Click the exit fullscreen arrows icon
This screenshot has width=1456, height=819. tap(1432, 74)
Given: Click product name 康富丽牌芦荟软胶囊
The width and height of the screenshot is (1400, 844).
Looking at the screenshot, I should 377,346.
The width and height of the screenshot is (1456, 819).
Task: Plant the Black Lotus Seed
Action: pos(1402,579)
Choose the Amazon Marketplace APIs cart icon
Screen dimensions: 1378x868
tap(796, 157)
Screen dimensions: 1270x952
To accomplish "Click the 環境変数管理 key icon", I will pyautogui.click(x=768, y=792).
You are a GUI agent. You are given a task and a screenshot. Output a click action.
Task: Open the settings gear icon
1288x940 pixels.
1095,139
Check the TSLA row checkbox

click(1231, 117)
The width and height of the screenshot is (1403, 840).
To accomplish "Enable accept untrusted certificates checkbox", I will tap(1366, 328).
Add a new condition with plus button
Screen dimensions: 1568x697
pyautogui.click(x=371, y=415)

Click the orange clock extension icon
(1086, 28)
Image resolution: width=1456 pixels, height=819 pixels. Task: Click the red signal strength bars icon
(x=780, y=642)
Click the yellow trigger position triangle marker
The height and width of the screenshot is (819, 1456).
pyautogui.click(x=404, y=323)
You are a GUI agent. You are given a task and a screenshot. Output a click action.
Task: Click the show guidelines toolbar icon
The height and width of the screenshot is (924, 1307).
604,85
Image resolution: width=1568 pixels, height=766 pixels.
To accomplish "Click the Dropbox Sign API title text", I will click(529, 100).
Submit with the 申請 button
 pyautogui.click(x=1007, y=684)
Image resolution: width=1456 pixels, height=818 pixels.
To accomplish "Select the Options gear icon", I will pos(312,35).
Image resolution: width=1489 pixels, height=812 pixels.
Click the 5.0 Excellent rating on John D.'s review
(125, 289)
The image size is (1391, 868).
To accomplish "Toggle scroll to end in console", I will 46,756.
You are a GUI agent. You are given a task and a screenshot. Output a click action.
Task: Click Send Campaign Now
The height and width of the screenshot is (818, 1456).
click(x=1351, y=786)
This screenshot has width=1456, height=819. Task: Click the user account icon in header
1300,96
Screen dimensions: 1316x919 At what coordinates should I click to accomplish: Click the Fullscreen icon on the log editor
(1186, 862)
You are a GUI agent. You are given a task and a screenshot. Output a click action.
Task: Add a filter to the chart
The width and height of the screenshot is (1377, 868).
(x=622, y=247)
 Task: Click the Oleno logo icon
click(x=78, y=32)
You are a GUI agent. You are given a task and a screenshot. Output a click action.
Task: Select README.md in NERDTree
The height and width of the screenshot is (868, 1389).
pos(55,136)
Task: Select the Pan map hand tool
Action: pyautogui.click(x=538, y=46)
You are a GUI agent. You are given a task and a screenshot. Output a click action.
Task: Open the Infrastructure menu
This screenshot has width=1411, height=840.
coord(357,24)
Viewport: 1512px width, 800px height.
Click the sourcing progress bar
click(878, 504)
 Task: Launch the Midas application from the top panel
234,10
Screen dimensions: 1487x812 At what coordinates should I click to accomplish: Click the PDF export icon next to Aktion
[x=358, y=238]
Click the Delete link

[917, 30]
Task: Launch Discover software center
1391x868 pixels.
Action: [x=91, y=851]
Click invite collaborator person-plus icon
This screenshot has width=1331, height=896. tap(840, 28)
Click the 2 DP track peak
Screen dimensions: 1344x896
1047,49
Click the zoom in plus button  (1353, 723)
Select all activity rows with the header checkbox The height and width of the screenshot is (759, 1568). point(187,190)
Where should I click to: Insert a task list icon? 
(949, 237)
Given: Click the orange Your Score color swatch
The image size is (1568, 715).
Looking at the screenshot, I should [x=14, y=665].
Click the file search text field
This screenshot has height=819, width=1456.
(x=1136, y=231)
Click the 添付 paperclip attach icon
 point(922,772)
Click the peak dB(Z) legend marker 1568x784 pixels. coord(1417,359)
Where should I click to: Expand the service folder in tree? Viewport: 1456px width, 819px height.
::::::::
▶ What the task requires: Please reproduce every line shown above, exactly as written.

▶ Answer for this exercise:
Click the exit fullscreen arrows icon
This screenshot has width=1456, height=819. tap(1432, 74)
Given: Click product name 康富丽牌芦荟软胶囊
The width and height of the screenshot is (1400, 844).
Looking at the screenshot, I should 377,346.
The width and height of the screenshot is (1456, 819).
Task: Plant the Black Lotus Seed
Action: pos(1402,579)
Choose the Amazon Marketplace APIs cart icon
Screen dimensions: 1378x868
tap(796, 157)
Screen dimensions: 1270x952
To accomplish "Click the 環境変数管理 key icon", I will pyautogui.click(x=768, y=792).
You are a GUI agent. You are given a task and a screenshot. Output a click action.
Task: Open the settings gear icon
1288x940 pixels.
1095,139
Check the TSLA row checkbox

click(1231, 117)
The width and height of the screenshot is (1403, 840).
To accomplish "Enable accept untrusted certificates checkbox", I will tap(1366, 328).
Add a new condition with plus button
Screen dimensions: 1568x697
pyautogui.click(x=371, y=415)

Click the orange clock extension icon
(1086, 28)
Image resolution: width=1456 pixels, height=819 pixels. Task: Click the red signal strength bars icon
(x=780, y=642)
Click the yellow trigger position triangle marker
The height and width of the screenshot is (819, 1456).
pyautogui.click(x=404, y=323)
You are a GUI agent. You are given a task and a screenshot. Output a click action.
Task: Click the show guidelines toolbar icon
The height and width of the screenshot is (924, 1307).
604,85
Image resolution: width=1568 pixels, height=766 pixels.
To accomplish "Click the Dropbox Sign API title text", I will click(529, 100).
Submit with the 申請 button
 pyautogui.click(x=1007, y=684)
Image resolution: width=1456 pixels, height=818 pixels.
To accomplish "Select the Options gear icon", I will pos(312,35).
Image resolution: width=1489 pixels, height=812 pixels.
Click the 5.0 Excellent rating on John D.'s review
(125, 289)
The image size is (1391, 868).
To accomplish "Toggle scroll to end in console", I will 46,756.
You are a GUI agent. You are given a task and a screenshot. Output a click action.
Task: Click Send Campaign Now
The height and width of the screenshot is (818, 1456).
click(x=1351, y=786)
This screenshot has width=1456, height=819. Task: Click the user account icon in header
1300,96
Screen dimensions: 1316x919 At what coordinates should I click to accomplish: Click the Fullscreen icon on the log editor
(1186, 862)
You are a GUI agent. You are given a task and a screenshot. Output a click action.
Task: Add a filter to the chart
The width and height of the screenshot is (1377, 868).
(x=622, y=247)
 Task: Click the Oleno logo icon
click(x=78, y=32)
You are a GUI agent. You are given a task and a screenshot. Output a click action.
Task: Select README.md in NERDTree
The height and width of the screenshot is (868, 1389).
pos(55,136)
Task: Select the Pan map hand tool
Action: pyautogui.click(x=538, y=46)
You are a GUI agent. You are given a task and a screenshot. Output a click action.
Task: Open the Infrastructure menu
This screenshot has width=1411, height=840.
coord(357,24)
Viewport: 1512px width, 800px height.
Click the sourcing progress bar
click(878, 504)
 Task: Launch the Midas application from the top panel
234,10
Screen dimensions: 1487x812 At what coordinates should I click to accomplish: Click the PDF export icon next to Aktion
[x=358, y=238]
Click the Delete link

[917, 30]
Task: Launch Discover software center
1391x868 pixels.
Action: [x=91, y=851]
Click invite collaborator person-plus icon
This screenshot has width=1331, height=896. tap(840, 28)
Click the 2 DP track peak
Screen dimensions: 1344x896
1047,49
Click the zoom in plus button  (1353, 723)
Select all activity rows with the header checkbox The height and width of the screenshot is (759, 1568). point(187,190)
Where should I click to: Insert a task list icon? 
(949, 237)
Given: Click the orange Your Score color swatch
The image size is (1568, 715).
Looking at the screenshot, I should [x=14, y=665].
Click the file search text field
This screenshot has height=819, width=1456.
(x=1136, y=231)
Click the 添付 paperclip attach icon
 point(922,772)
Click the peak dB(Z) legend marker 1568x784 pixels. coord(1417,359)
Where should I click to: Expand the service folder in tree? Viewport: 1456px width, 819px height.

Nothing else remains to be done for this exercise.